The latest monthly Investor Sentiment Index figure published by Lloyds Bank Private Banking, suggests that UK investors became significantly more upbeat about their investments through the past month - yet still remained overall gloomy.
The sentiment index published by the bank jumped 5% between February to March, which was the biggests monthly increase since August 2016. It was also the second month in a row to see overall postive movement in the index across all asset classes except for gold and cash.
Yet, despite the improvements, the overall attitude remains 9.5% lower than at the same time a year ago, Lloyds warned.
Jon Wingent, head of Portfolio Specialists, said: "With most stock indices increasing, it comes as no surprise that rising investor sentiment is a reflection of this activity. However these levels remain lower than last year, and could be driven by poorer performance of risk assets in 2018."
"Although gold has traditionally been perceived as a safer commodity for investors, its price has declined from an 11-month high in March. The sentiment may suggest that the stability previously seen for this asset category could be nearing an end. A stronger US dollar and rising equity markets have been exerting pressure on the price."
US shares biggest riser once again
Investor confidence in US shares saw the strongest growth of all asset categories, increasing by 12.6% to 3.6%. This follows a record drop of 23.4% in January, the Index suggests.
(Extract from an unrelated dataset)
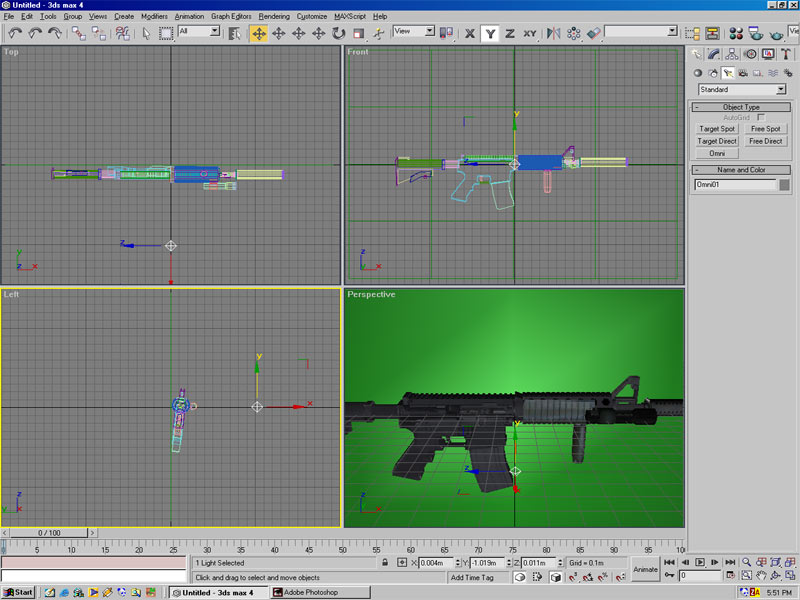Enable the AutoGrid checkbox
The height and width of the screenshot is (600, 800).
(762, 118)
The research found a gender gap in terms of outlook, with women having a notably more negative outlook (-10%) than men (12%).
There was a slight uptick in sentiment towards eurozone shares (+4.3%) this month, marking the first hint of optimism in 2019 for this category. Looking at the bigger picture, it is still significantly lower than last year (-22.2%), despite being up in real value by 2.7%.
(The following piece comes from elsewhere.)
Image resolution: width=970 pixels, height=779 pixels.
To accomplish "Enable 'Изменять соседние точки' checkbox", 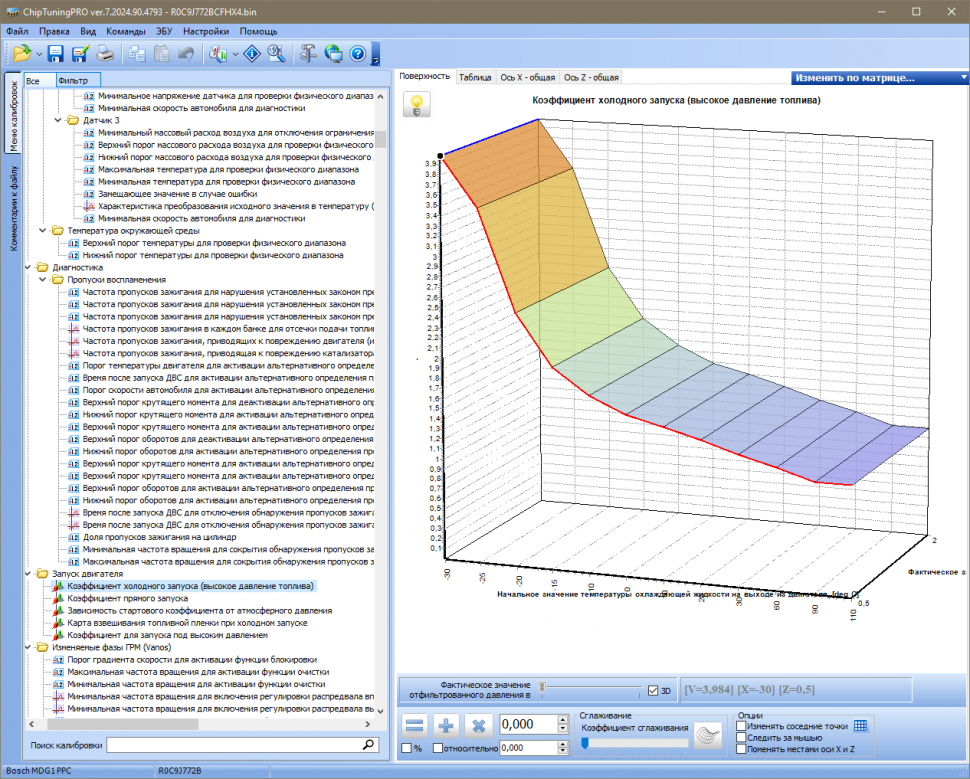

Londoners were significantly more upbeat about eurozone shares compared to the rest of the country, scoring 22% higher than the national average.
March figures reveal that confidence in gold took the biggest hit (-2.2%), marking the first drop in sentiment for this asset category in 2019. This was despite a 4% rise in real value1, as well as an improved year-on-year sentiment increase of 4.3%.
Cash was the only other category to experience a drop in sentiment (-0.6%) this month, continuing a trend of remaining relatively low in overall sentiment average (-21.2% this month).